Din dalam siaran persnya yang di terima di Jakarta, Jumat, mengatakan hal itu didasarkan pada fenomena positif dan dinamis para elit agama, etnik, politik, dan pemerintahan duduk bersama dan terlibat dalam percakapan yg terbuka dan jujur, khususnya ketegangan dan konflik baik yg berdimensi etnik maupun keagamaan di Myanmar.
Din menjadi salah seorang pembicara utama pada Sesi Penutupan bersama Menteri Urusan Agama dan Kebudayaan Myanmar Thura U Aung Ko, Honorary President of Religions for Peace Bishop Gunnar Stalsett, Tokoh Hindu dari India Dr. Vinu Aram, dan Kardinal Charles Bo dari Myanmar. Forum.
Pertemuan dihadiri sekitar 100 tokoh yg mewakili komunitas agama, berbagai suku, partai2 politik, dan pemerintah baik sipil maupun militer itu, berlangsung di Myanmar International Convention Centre di Ibu Kota Myanmar, Nay Pyi Taw, 21-22 Nop 2018.
Forum yg bermakna historis tersebut diprakarsai oleh Religions for Peace Myanmar, yg didukung oleh Religions for Peace International, dan Pemerintah Myanmar, serta dibuka langsung oleh Konselir Negara Daw Aung San Suu Kyi.

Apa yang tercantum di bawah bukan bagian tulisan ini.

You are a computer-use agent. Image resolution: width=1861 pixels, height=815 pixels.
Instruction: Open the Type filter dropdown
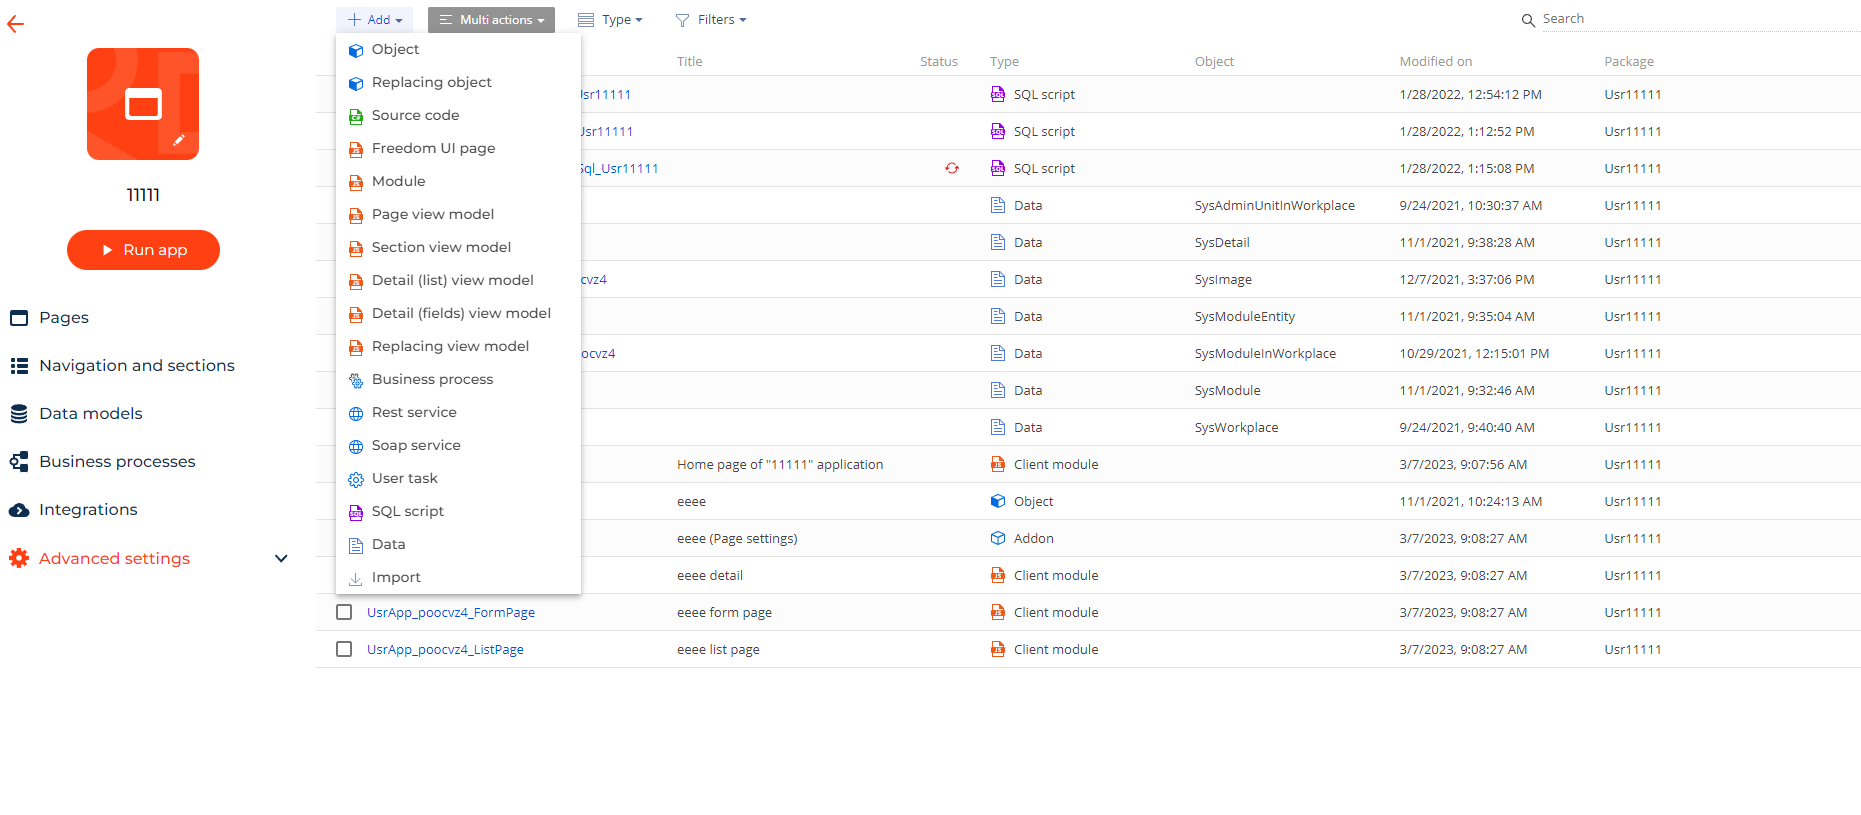click(611, 20)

Din dalam presentasinya di Advisory Forum for National Reconciliation and Peace in Myanmar itu menyatakan perdamaian dan rekonsiliasi di tubuh sebuah bangsa meniscayakan adanya kesediaan berdialog dan menyelesaikan masalah dengan semangat musyawarah untuk mufakat.
Pada bagian akhir presentasinya, Din Syamsuddin menyampaikan berbagai pengalaman Indonesia yang berhasil mengembangkan dialog, bahkan sudah berkembang menjadi dialog aksi, seperti yang diluncurkan bulan lalu, yaitu Kolaborasi Lintas Agama untuk Perlindungan Hutan.

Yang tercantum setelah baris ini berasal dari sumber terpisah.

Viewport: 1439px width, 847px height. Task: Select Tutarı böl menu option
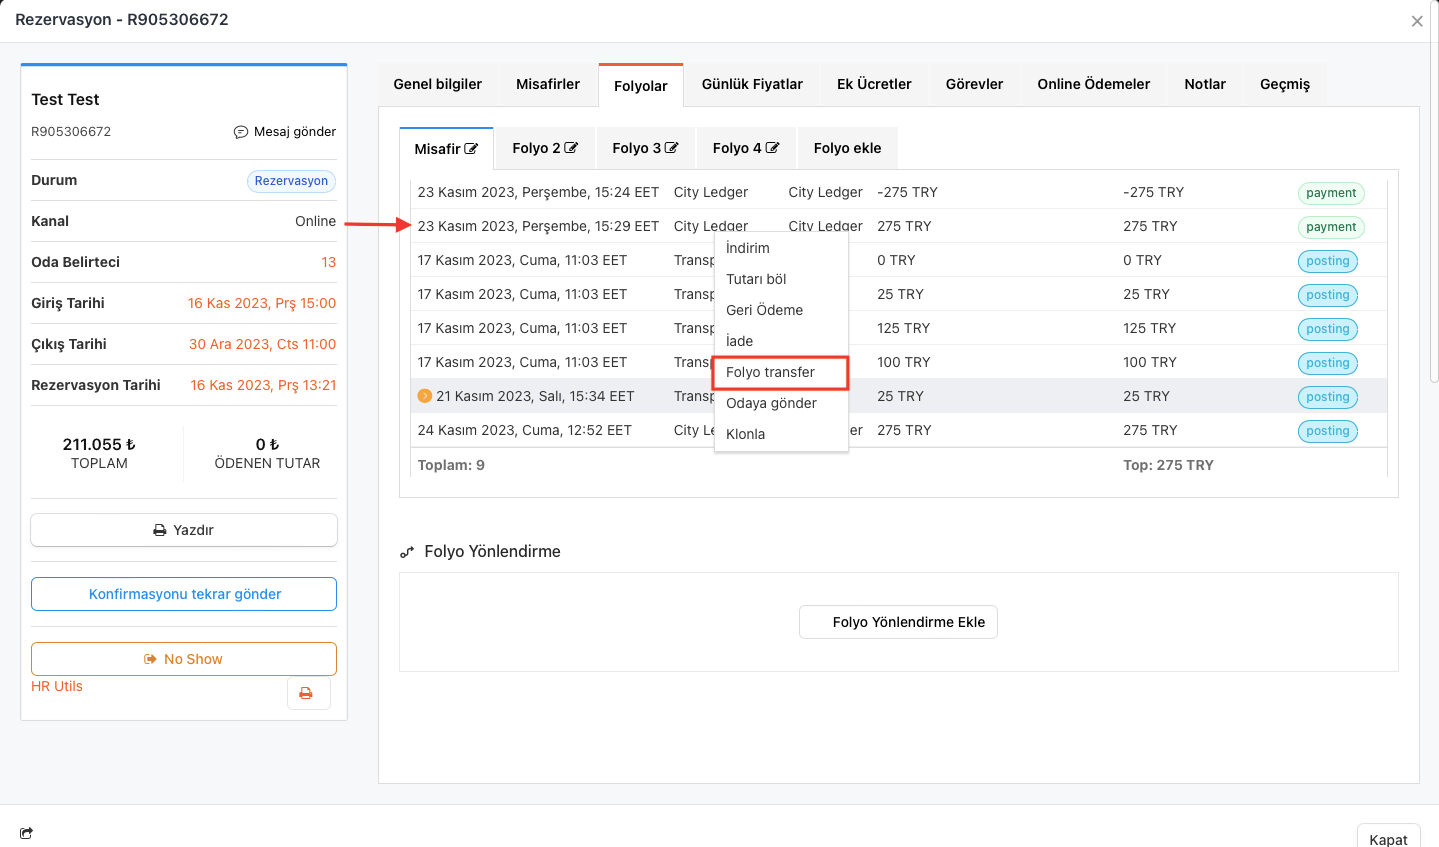click(756, 279)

Dalam forum yg bertujuan merumuskan rekomendasi buat Pemerintah Myanmar itu dibahas sejumlah isu dari pendidikan, pemuda, wanita, identitas, dan secara khusus masalah di Rakhine State. Khusus mengenai masalah di Rakhine State, kuat usulan untuk diberinya status warga negara bagi etnik Rohingya, dan melaksanakan repatriasi bagi pengungsi Rohingya yang berada di luar negeri.
Daw Aung San Suu Kyi sendiri menyambut baik forum itu, dan dalam amanat pembukaannya menegaskan komitmen Myanmar untuk mengembang multikulturalisme, ko-eksistensi, dan toleransi. Daw Suu, demikian dia dipanggil, mengharapkan agar dalam forum tersebut dapat dicapai pertemuan pikiran (meeting of mind) di antara berbagai pemangku kepentingan di Myanmar.
Menurut Din Syamsuddin, yg diangkat sebagai salah seorang dari Core Group, Advisory Forum ini akan berlanjut tahun depan untuk melanjutkan percakapan dan permufakatan tentang sejumlah isu krusial yang dapat mengganggu kerukunan dan keutuhan bangsa Myanmar.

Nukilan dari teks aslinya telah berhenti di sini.